Southwest has halted its growth while it works to improve its return on invested capital. That means new flights in one area will result in fewer flights elsewhere.

Even so, Kelly recently called the international launch "our top priority for this year."

"Our focus is near-international," he told shareholders at Southwest's annual meeting May 14. "So Canada, the Caribbean, Mexico, Central America and even as far as the northern part of South America are all wonderful international opportunities that we're excited about. We have more opportunities than we have airplanes over the next four or five years, and that's a good thing."

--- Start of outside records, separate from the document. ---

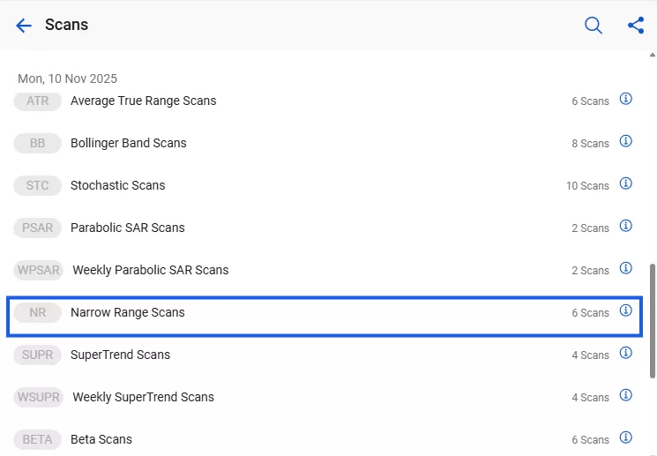657x456 pixels.
Task: Click the share icon
Action: tap(636, 26)
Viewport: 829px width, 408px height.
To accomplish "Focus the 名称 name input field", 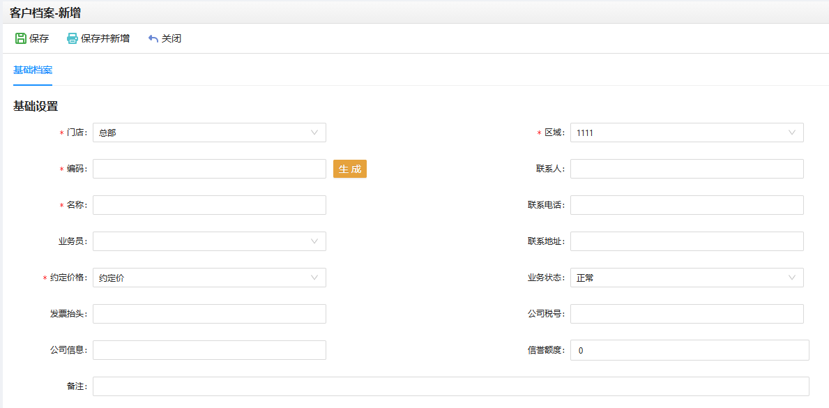I will pos(209,205).
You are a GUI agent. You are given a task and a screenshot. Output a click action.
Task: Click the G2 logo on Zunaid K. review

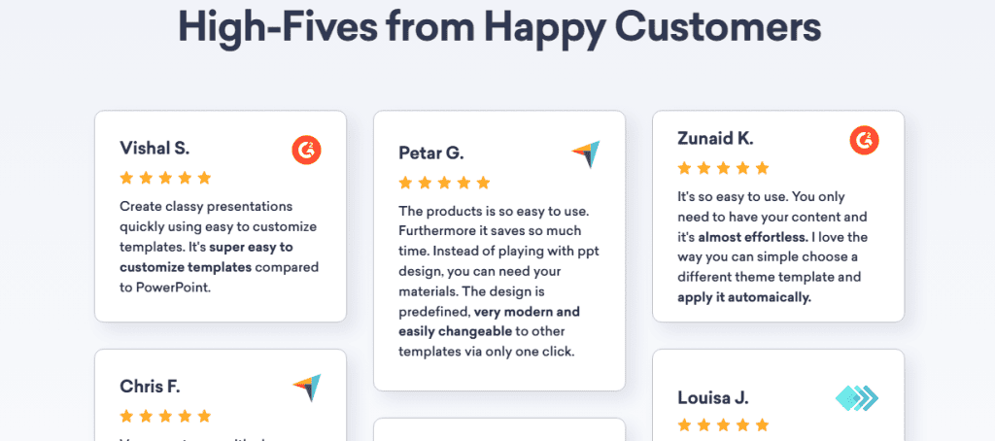[x=864, y=140]
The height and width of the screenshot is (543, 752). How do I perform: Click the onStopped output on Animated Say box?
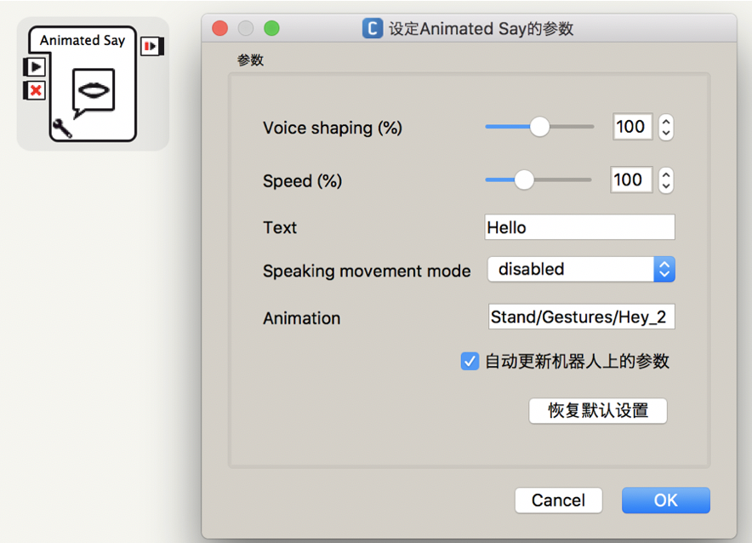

Company officials have said they can readily identify 50 new cities that the carrier could reach. With North America largely saturated, the bulk of those destinations are international.

"I wouldn't be surprised if it's a couple hundred aircraft worth of growth just with the capabilities that we have today," Southwest Chief Financial Officer Tammy Romo said at a June 5 investment conference.

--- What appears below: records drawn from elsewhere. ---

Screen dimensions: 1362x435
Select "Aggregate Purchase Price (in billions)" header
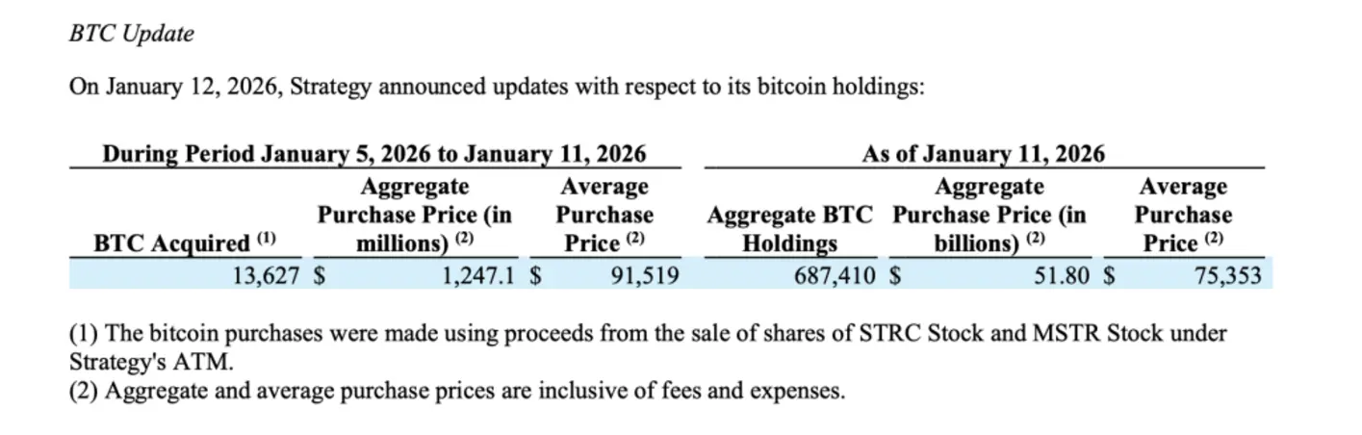point(989,215)
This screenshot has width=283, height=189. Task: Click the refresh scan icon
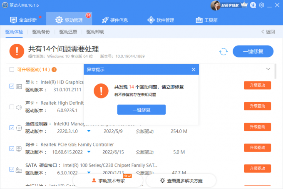pos(223,51)
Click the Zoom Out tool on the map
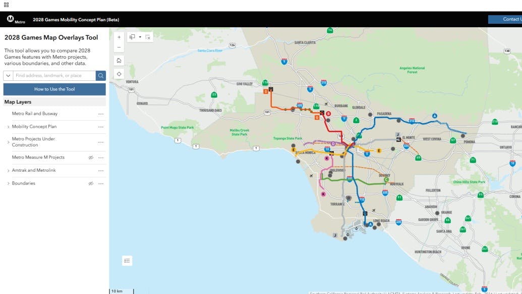The height and width of the screenshot is (294, 522). pyautogui.click(x=119, y=46)
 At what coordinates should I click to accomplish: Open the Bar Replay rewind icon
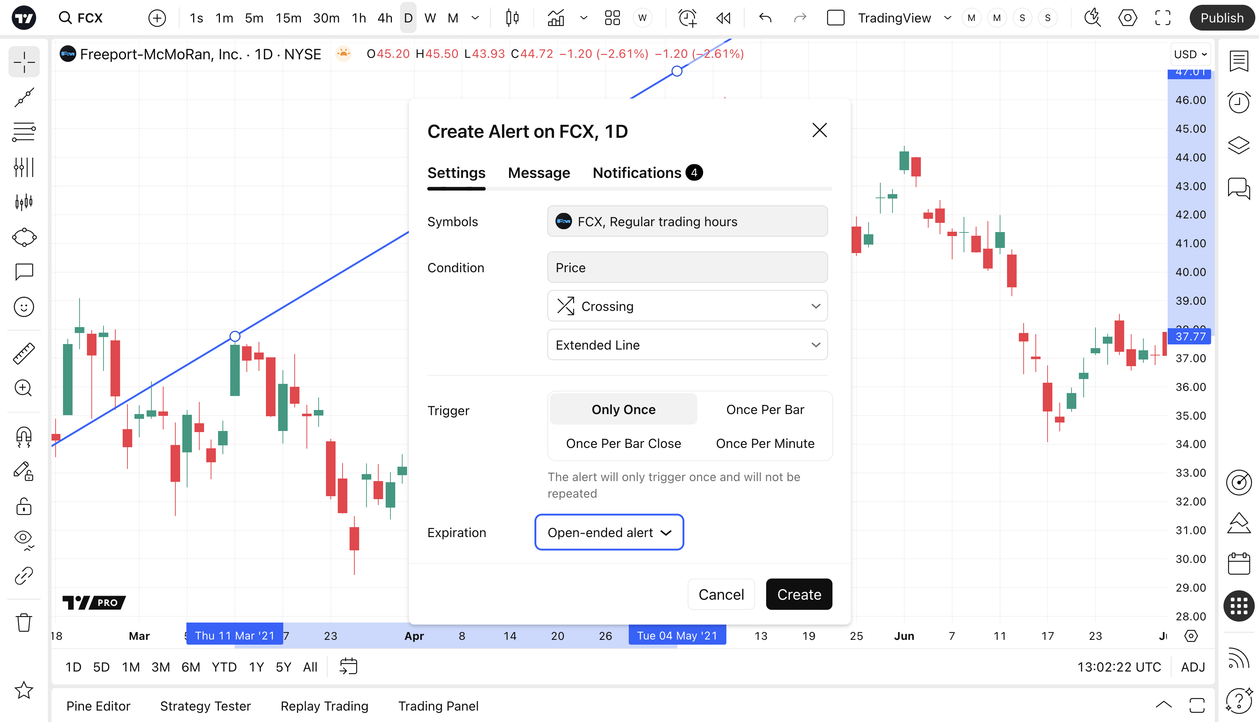(x=723, y=18)
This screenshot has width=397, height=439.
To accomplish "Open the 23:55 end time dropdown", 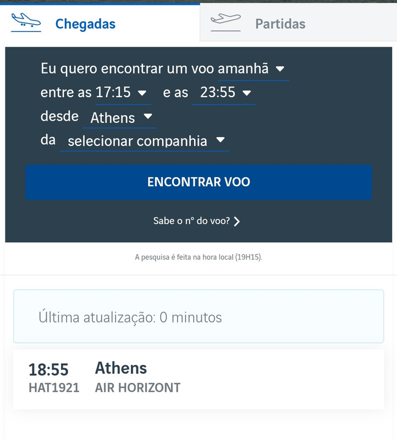I will pos(224,92).
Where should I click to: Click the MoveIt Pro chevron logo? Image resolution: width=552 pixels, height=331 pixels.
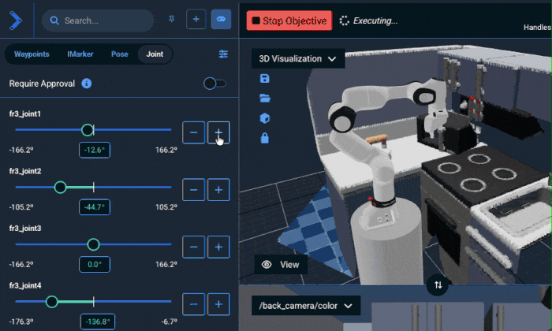[15, 20]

Initially, Southwest will launch service to Aruba and Jamaica from Atlanta, Baltimore and Orlando, Fla., and to Nassau from Baltimore. In August, Milwaukee and Orange County, will get international service, and San Antonio, Austin and Chicago will be added to the network in November.

The Texas routes include San Antonio-Mexico and Austin-Cancun flights. Although the prohibition on nonstop U.S. flights out of Love Field expires Oct. 13, federal law still bans nonstop service from Love to outside the U.S.

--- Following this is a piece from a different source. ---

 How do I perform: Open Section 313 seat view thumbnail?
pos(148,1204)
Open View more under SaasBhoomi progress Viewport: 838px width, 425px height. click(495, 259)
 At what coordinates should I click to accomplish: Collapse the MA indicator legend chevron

For passengers familiar with Southwest service, the international flights will not differ much from its domestic service, although passengers (and crews) must deal with issues of customs and immigration.

While some of the new flights will be lengthy, Southwest already operates flights longer than the longest international flight, nearly 2,000 miles from Chicago Midway Airport to Punta Cana. Its three flights from Baltimore to the cities on the West Coast -- Seattle, Portland and Los Angeles -- are each more than 2,300 miles.